Passage:
Danish researchers published their findings this week in the New England Journal of Medicine (NEJM), in a study designed to evaluate whether low doses of the Pfizer medication carry the same risk of birth defects that have been seen in case reports involving long-term, high-dose treatments of Diflucan.
Diflucan (fluconazole) is a prescription drug introduced by Pfizer used to treat yeast infections of the vagina, mouth, esophagus and other organs. It is also used to treat some kinds of meningitis and used as a yeast infection preventative in patients being treated with chemotherapy or radiation therapy before receiving a bone marrow transplant.
In recent years, case reports have suggested that Diflucan side effects cause a pattern of birth defects when high-doses of the medication are used to treat severe fungal infections during pregnancy.
In this latest study, researchers isolated those birth defects into 15 specific types and conducted a registry-based cohort study of liveborn infants in Denmark, correlating data on first-trimester exposure to Diflucan and the rate of birth defects.

Apply what you read:
- 1) Return the stretch of the Diflucan passage from "Diflucan (fluconazole) is" through "infections during pregnancy.".
- 2) Answer these questions from the Diflucan passage:
(a) In which journal did the Danish researchers publish their findings?
(b) Which company introduced Diflucan?
(c) Into how many specific types did the researchers isolate the birth defects?
The material that comes next is separate from the Diflucan passage.

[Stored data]
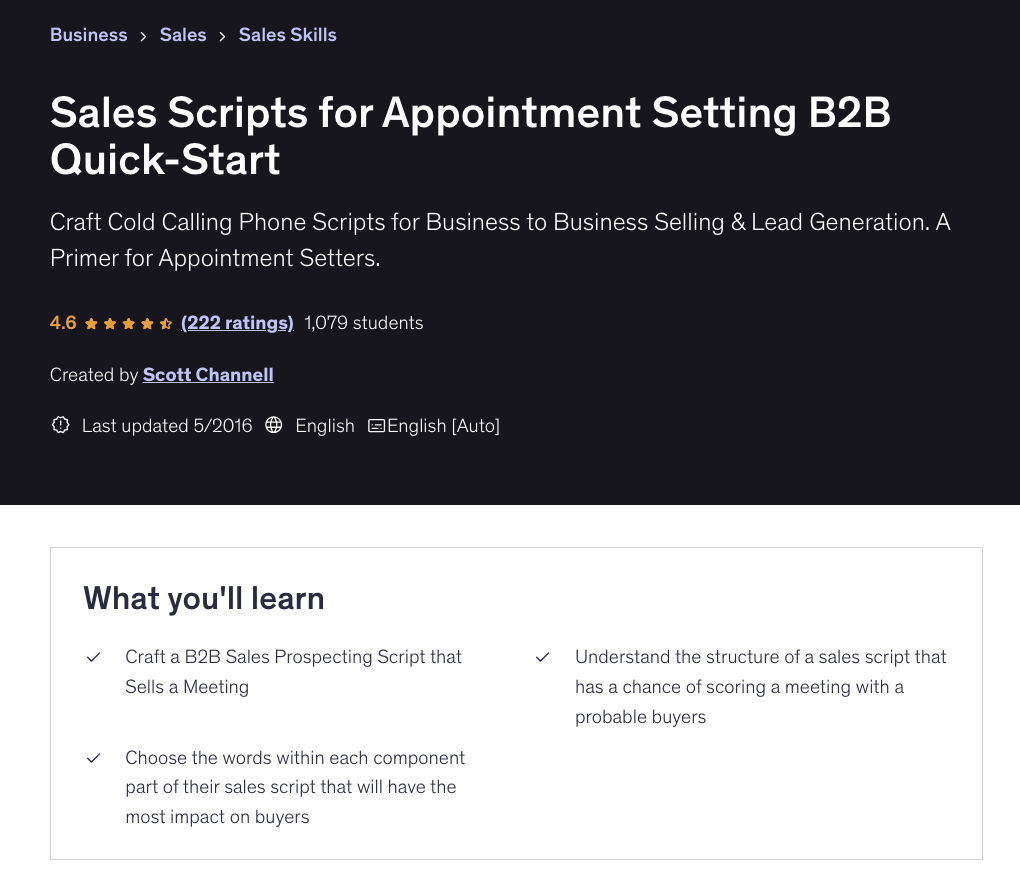Image resolution: width=1020 pixels, height=882 pixels.
Task: Click checkmark beside Choose the words
Action: click(94, 758)
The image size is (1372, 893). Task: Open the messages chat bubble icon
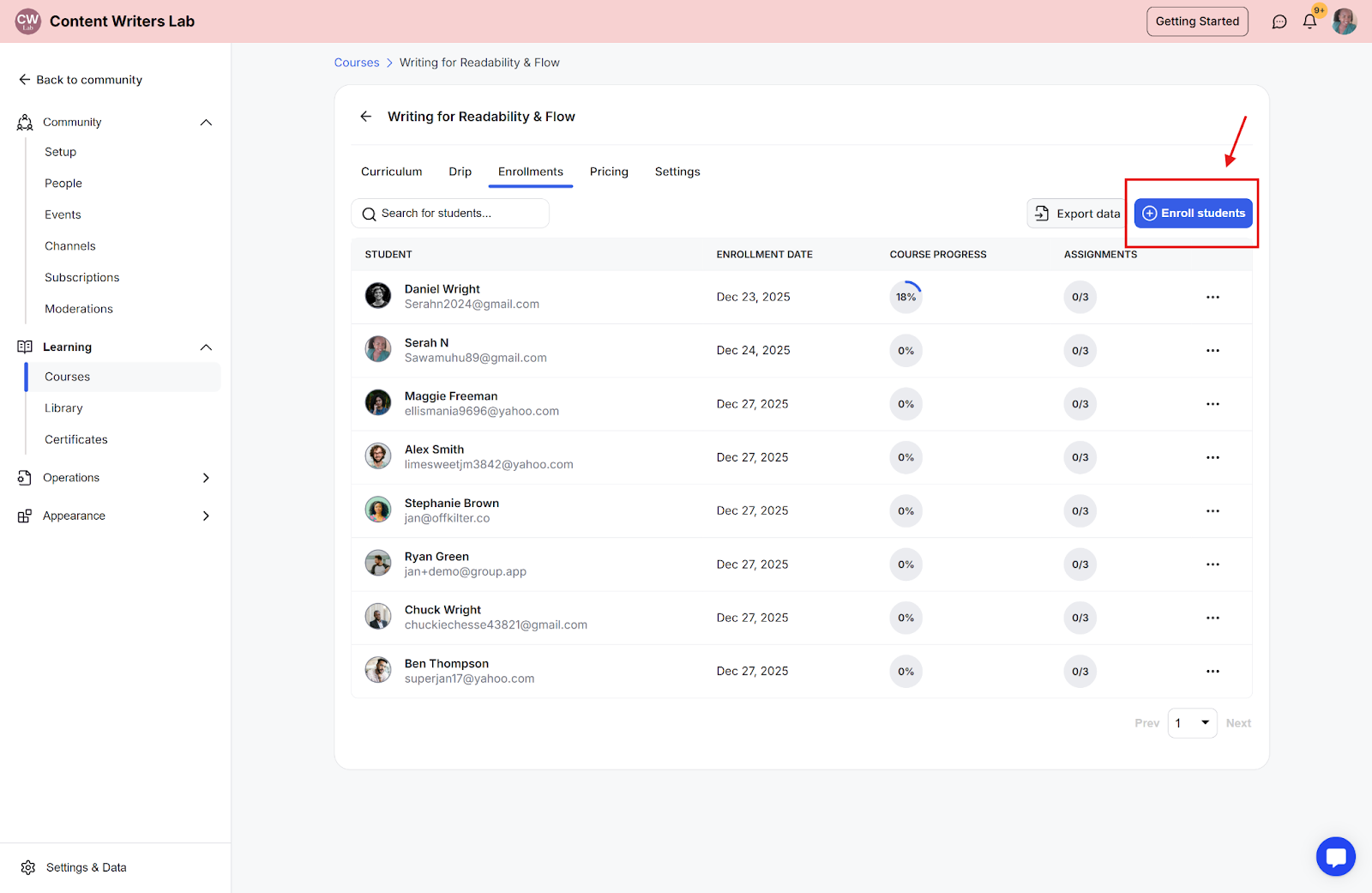(1279, 21)
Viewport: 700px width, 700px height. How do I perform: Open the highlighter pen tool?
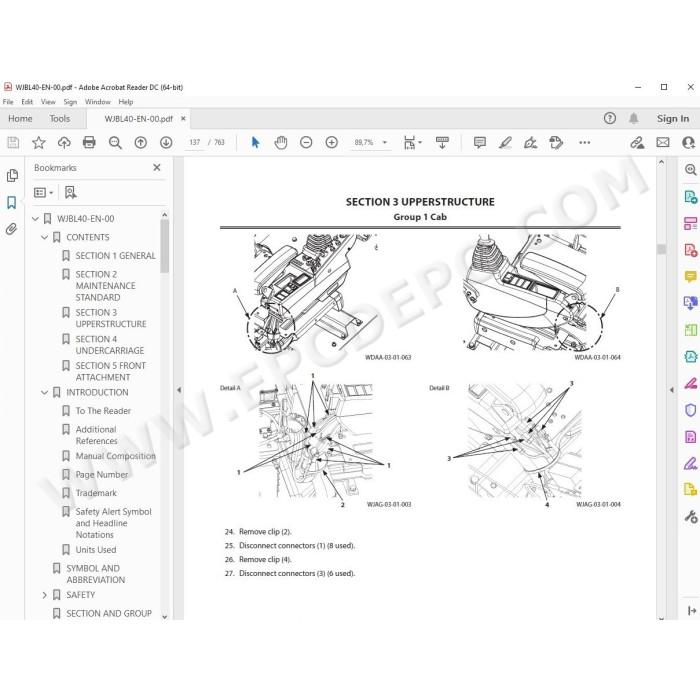pos(505,142)
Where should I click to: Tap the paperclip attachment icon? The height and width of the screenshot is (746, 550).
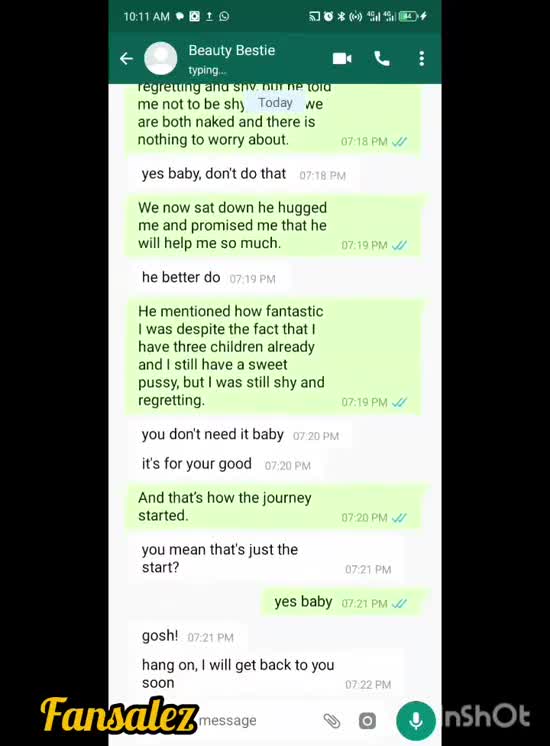pyautogui.click(x=332, y=721)
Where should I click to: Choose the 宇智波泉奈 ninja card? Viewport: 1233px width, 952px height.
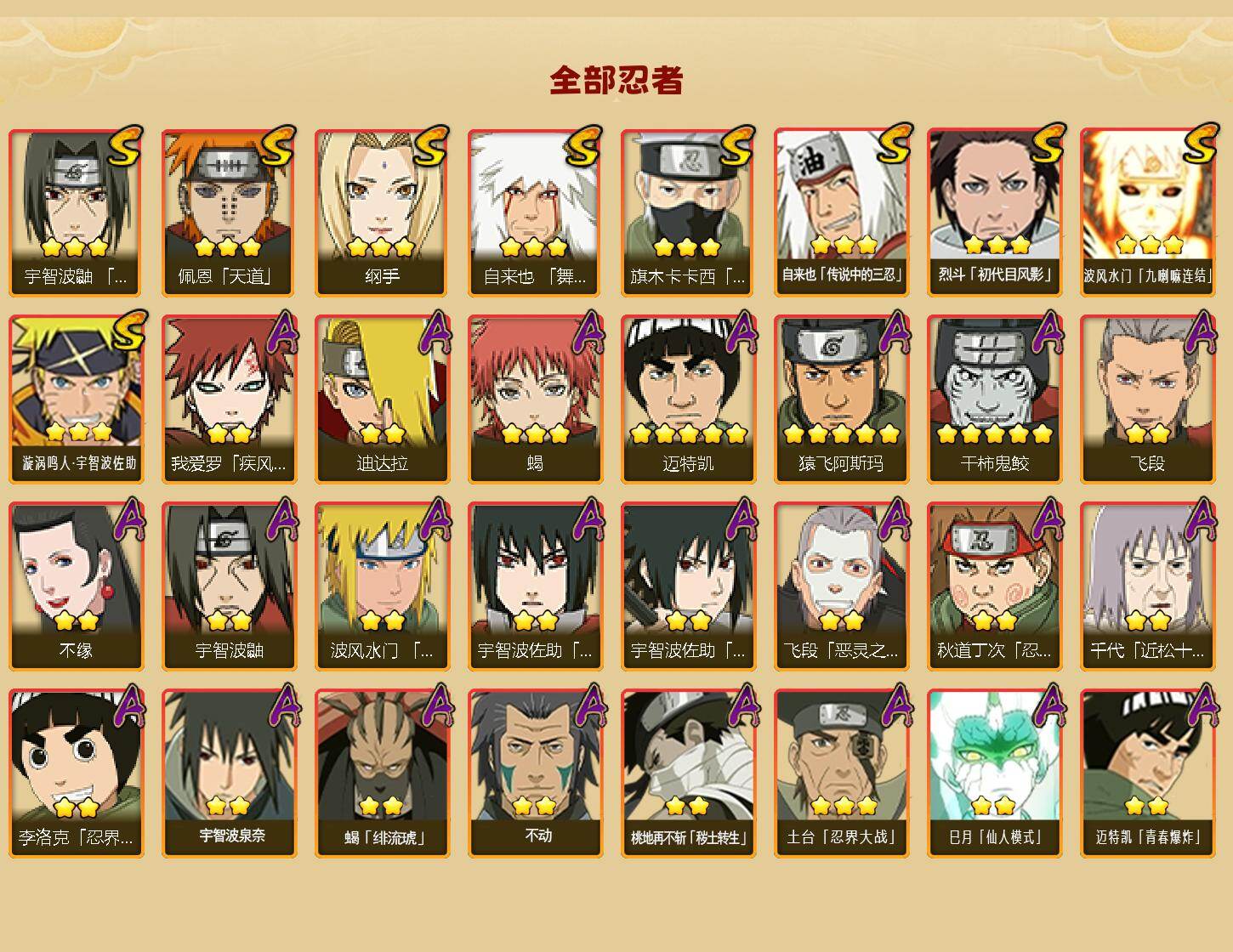229,773
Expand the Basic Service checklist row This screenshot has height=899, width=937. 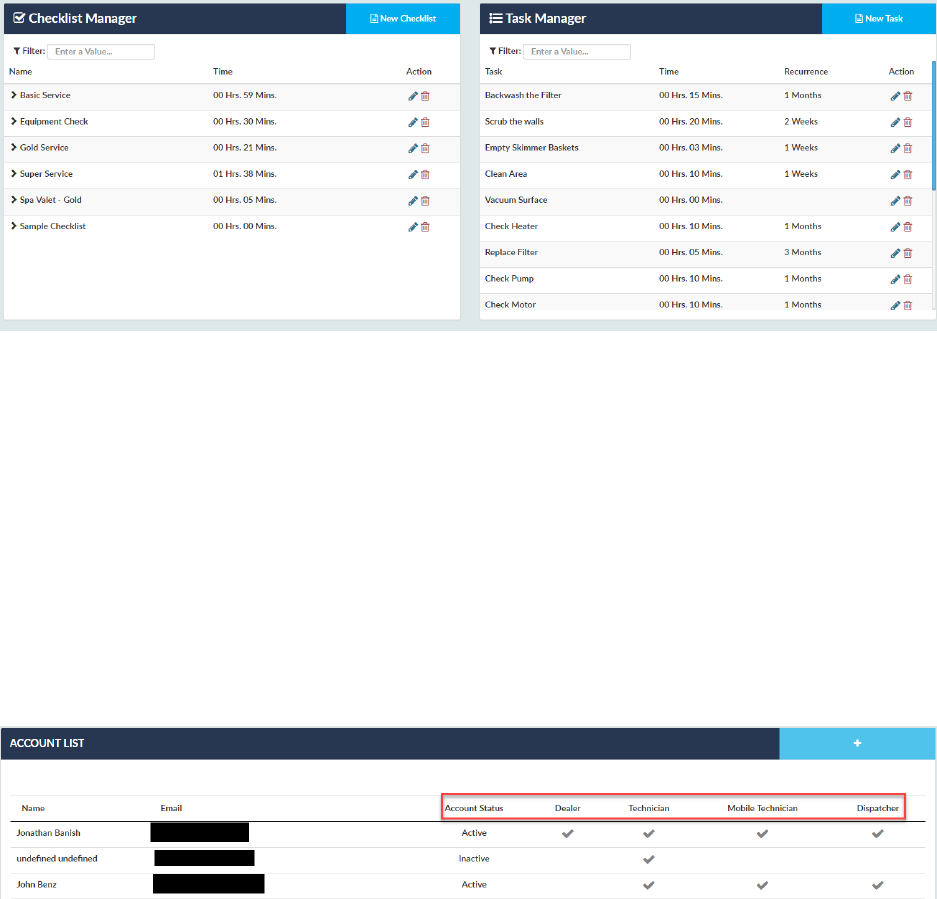(14, 95)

List of answers:
- 1)
Diflucan (fluconazole) is a prescription drug introduced by Pfizer used to treat yeast infections of the vagina, mouth, esophagus and other organs. It is also used to treat some kinds of meningitis and used as a yeast infection preventative in patients being treated with chemotherapy or radiation therapy before receiving a bone marrow transplant.
In recent years, case reports have suggested that Diflucan side effects cause a pattern of birth defects when high-doses of the medication are used to treat severe fungal infections during pregnancy.

- 2)
(a) The New England Journal of Medicine (NEJM)
(b) Pfizer
(c) 15